This Bugzilla instance is a read-only archive of historic NetBeans bug reports. To report a bug in NetBeans please follow the project's instructions for reporting issues.
When a source root is being indexed, for each file, it is necessary to find out which indexer should be indexing the given file. It seems to be appropriate to base this decision primarily on mime type (further filtering may occur). The problem is how to find out the mime type for a given file. FileUtil.getMIMEType requires a FileObject and is not very fast (see below). Hardcoded map between extensions and mime type does not work very well, as the user can assign a new extension to a mime type. Please note, that it may not be required to find out the mime type exactly - if there are only indexers for text/x-java and text/x-php5, it is irrelevant if the mime type is text/xml or text/x-ant+xml, the important thing is that it is surely neither text/x-java nor text/x-php5. So, the request is to provide an ability to find out the mime type of a file very quickly. I did a quick test that scans through a few source roots and sorts the files according their extension/mime type. Implementation through j.i.File took (having everything in OS caches) 17ms, implementation through FileObject and FileUtil.getMIMEType took 155ms (subsequent attempts in the same instance of the IDE were faster, but this won't help the initial scan usecase). There were 354 .java files (no other files were present), ~147 directories. I am attaching: -module41.zip - module that adds File/TEST menu item, which will run the test on "/tmp/outgoing" (will scan through /tmp/outgoing/*/src) - there are different variants of tests in org.test.module41.TEST class. -FileVSFileObject.zip - test data, unpack into /tmp
Created attachment 63111 [details] Test module.

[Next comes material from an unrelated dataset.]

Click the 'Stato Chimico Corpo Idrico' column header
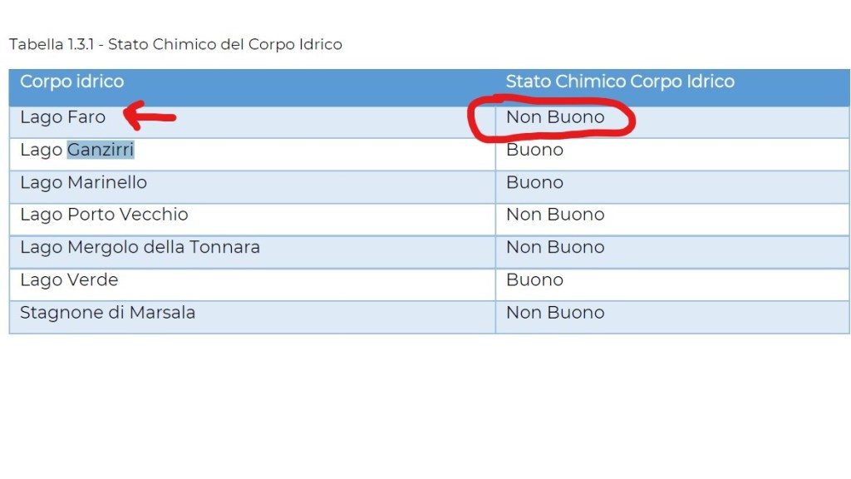Screen dimensions: 851x479 620,81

Created attachment 63112 [details] Test data.
This issue is very important from PHP point of view. There are many type of files, which can be preprocessed with PHP. So we are not able to predict, in which files user wants to treat as PHP. Also projects like php wiki, or php media wiki has more then 1000 files so time of initial indexing is important for us as well.
Let someone add FileUtil.getMimeType(java.io.File) that will just use the already premade CachedFileObject to guess the mime type. The CachedFileObject shall be modified to handle common operations during recognition (getExt, getName, getNameExt, getInputStream) just directly on the provided java.io.File, for the others it would really convert the File to FileObject, but as these operations are not used during mime type check, it should not matter if these are a bit slower.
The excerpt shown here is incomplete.